RIT is part of a national initiative advancing the role technology can play to make a difference in a rapidly changing society. The university is producing graduates who understand how technology can be integrated with public policy to drive Technology for Good.
RIT joined the Public Interest Technology – University Network (PIT-UN) in 2020, a national partnership of universities and colleges to build the field of public interest technology and encourage a new generation of civic-minded technologists. The PIT-UN Network seeks to equip tomorrow’s computer scientists, information architects, engineers, data scientists, designers, lawyers, policy experts, and social scientists with the skills to create public policy that centers on the needs of people and communities. The PIT-UN initiative is led by co-founders New America and the Ford Foundation.
RIT has a long history of developing technology applications that can serve the public good. Its students and faculty have an affinity for engaging in projects to help to improve society and solve global problems. The connection to the PIT-UN Network is a natural fit and one that will reap benefits for RIT. Through course development and degree options, innovative research projects, and experiential learning programs in public interest technology, RIT will produce graduates who understand the role technology can play in a rapidly changing society – and drive the technology toward applications for the public good.
PIT-UN Award Recipients
Each year, PIT-UN and the New America organization provide funding for projects that encourage the development of technology for societal good. For more information about PIT-UN Challenge grant opportunities and winners, visit the New America website.
Associate professor Paul Shipman, RIT College of Science, was awarded RIT’s first PIT-UN Challenge Grant to build a career/placement pipeline model for a working group of students and faculty who would like to work in public interest technology within tribal communities.
A new option for co-op experiences at nonprofits is part of a pilot program being developed by a College of Art and Design faculty member. Professor Susan Lakin said the aim of the program is to both fill a need at nonprofits for digitally fluent staff and to provide an important experience for students interested in working closely with community organizations.
Sarah Brownell, a senior lecturer in the Kate Gleason College of Engineering and director of RIT’s Grand Challenges Scholars Program, is a part of a multiuniversity blog series for Campus Compact’s Global Service Learning Blog.
RIT’s PIT-UN initiative was featured during Imagine RIT 2021. Several projects showcased how the university is achieving “technology for good,” and the PIT-UN exhibits illustrate the philosophy of incorporating technology that is accessible, service-oriented, and relevant. Designs, applications, and products in the exhibits focus on how well-crafted technology can make a difference in people’s lives and in society overall.

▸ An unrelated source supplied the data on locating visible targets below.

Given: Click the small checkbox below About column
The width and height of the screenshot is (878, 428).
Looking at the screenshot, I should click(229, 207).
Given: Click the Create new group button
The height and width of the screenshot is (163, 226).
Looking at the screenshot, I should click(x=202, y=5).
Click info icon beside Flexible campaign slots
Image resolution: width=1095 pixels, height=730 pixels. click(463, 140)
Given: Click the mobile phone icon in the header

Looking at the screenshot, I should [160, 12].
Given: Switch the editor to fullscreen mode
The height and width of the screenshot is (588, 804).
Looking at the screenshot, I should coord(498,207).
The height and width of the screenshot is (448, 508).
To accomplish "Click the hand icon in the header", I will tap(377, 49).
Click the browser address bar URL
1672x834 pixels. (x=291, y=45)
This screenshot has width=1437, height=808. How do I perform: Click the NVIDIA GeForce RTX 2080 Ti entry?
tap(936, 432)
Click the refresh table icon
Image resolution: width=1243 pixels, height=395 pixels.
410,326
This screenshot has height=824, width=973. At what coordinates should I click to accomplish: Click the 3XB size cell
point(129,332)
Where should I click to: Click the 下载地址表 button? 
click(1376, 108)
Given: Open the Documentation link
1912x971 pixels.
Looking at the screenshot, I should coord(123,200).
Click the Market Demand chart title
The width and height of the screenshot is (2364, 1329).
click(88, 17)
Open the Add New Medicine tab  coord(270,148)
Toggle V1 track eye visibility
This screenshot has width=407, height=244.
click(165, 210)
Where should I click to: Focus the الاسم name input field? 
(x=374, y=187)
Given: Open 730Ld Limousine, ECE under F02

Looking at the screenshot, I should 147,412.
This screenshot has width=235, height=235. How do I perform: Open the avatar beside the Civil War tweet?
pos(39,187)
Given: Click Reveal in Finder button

Since the PIT-UN relationship was established in 2020, a core team of representatives from each of RIT's colleges and divisions has been built to engage faculty, staff, and students in campus projects. Their role is also to encourage these groups to seek collaborators from among the broader PIT-UN community on research projects, curriculum development, and experiences at the intersection of technology and public interest. The team meets quarterly, led by Doreen Edwards, dean of RIT’s Kate Gleason College of Engineering, and Barbara (BJ) Hoerner, executive director of Foundation Relations, University Advancement.
Provost and Senior Vice President for Academic Affairs
We will be networking with other universities interested in using technology for public benefit. This reflects perfectly RIT’s mission, that we leverage the power of technology, the arts, and design for the greater good.